» **Task to complete**:
Copy out exactly the stretch of the listing below that begins at the line containing "Task: Skip playback to the start" and ends at the line containing "Image resolution: width=950", and copy nothing outside it.

-------- Source records --------

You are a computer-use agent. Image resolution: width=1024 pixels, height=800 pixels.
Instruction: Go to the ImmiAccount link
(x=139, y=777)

--------
-------- Source records --------

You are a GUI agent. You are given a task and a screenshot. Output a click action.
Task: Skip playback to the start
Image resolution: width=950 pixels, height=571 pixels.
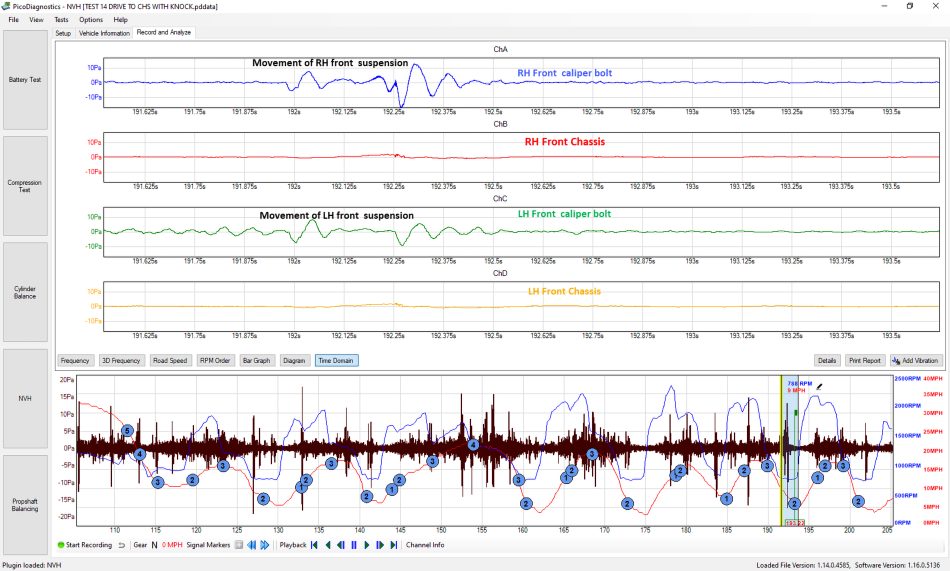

--------

» **Answer to this task**:
Task: Skip playback to the start
Image resolution: width=950 pixels, height=571 pixels.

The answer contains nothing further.